XHSBE-FM

San Bernardino Tlaxcalancingo, San Andrés Cholula, Puebla; Mexico;
- Frequency: 107.1 FM
- Branding: Cholollan Radio Comunitaria

Programming
- Format: Indigenous community radio

Ownership
- Owner: Comunidades Indígenas de San Bernardino Tlaxcalancingo y Santa María Zacatepec

History
- First air date: October 12, 2016 (social indigenous concession)
- Call sign meaning: San BErnardino Tlaxcalancingo

Technical information
- Class: A
- ERP: 750 watts
- HAAT: 197.2 m
- Transmitter coordinates: 19°04′27.71″N 98°20′49.48″W﻿ / ﻿19.0743639°N 98.3470778°W

Links
- Website: www.fmcholollan.org.mx

= XHSBE-FM =

Radio station in San Andrés Cholula, Puebla

XHSBE-FM is a community radio station on 107.1 FM owned by and serving the indigenous communities of San Bernardino Tlaxcalancingo and Santa María Zacatepec from studios in San Andrés Cholula, Puebla, Mexico. It is known as FM Cholollan.

==History==
XHSBE traces its origins to separate pirate radio stations in Tlaxcalancingo, located in the municipality of San Andrés Cholula, and Santa María Zacatepec, in Juan C. Bonilla Municipality. Pirate radio stations, however, are subject to seizure and forced closure. Axocotzin Radio, which had operated in Tlaxcalancingo since 2009 as an Internet radio station and on FM since 2011, was closed by representatives of the Federal Telecommunications Institute (IFT) on August 4, 2014. That same day, Radio Zacatepec in Santa María Zacatepec was shuttered. On May 30, 2015, Radio Zacatepec was forcibly closed for the second time in less than a year, having operated for just under two years.

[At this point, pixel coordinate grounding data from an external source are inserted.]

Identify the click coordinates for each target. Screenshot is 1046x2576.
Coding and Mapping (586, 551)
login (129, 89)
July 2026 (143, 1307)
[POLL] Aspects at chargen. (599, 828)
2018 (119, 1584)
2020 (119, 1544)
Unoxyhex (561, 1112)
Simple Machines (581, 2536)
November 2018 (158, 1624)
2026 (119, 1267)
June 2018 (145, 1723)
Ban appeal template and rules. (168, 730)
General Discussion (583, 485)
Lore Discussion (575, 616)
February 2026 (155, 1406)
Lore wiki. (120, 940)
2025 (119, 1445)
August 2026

Recognizing the need to obtain a broadcast concession to make the station legal but also the limited availability of frequencies, the two former stations combined in order to pursue the goal of receiving full approval to serve the municipalities in the shadow of Popocatépetl. Local residents demanded a new indigenous radio station be set up in the area, noting that stations from the Puebla metropolitan area did not pay attention to indigenous culture and issues.

After initially being denied due to an alleged lack of spectrum, in July 2016, the IFT made history by awarding two social indigenous concessions, the first for broadcast use: one to the indigenous communities of San Bernardino Tlaxcalancingo and Santa María Zacatepec, and the other for XHJP-FM, a pre-existing station in Oaxaca. The new XHSBE-FM would broadcast on 107.1 MHz, being among the first stations designated in the new reserved band for social community and indigenous stations.

XHSBE was initially approved to broadcast from a tower located on Cerro Tlacuaquilo in the community of San Francisco Coapa, located in San Andrés Cholula. In 2019, it relocated to Cerro Zapotecas.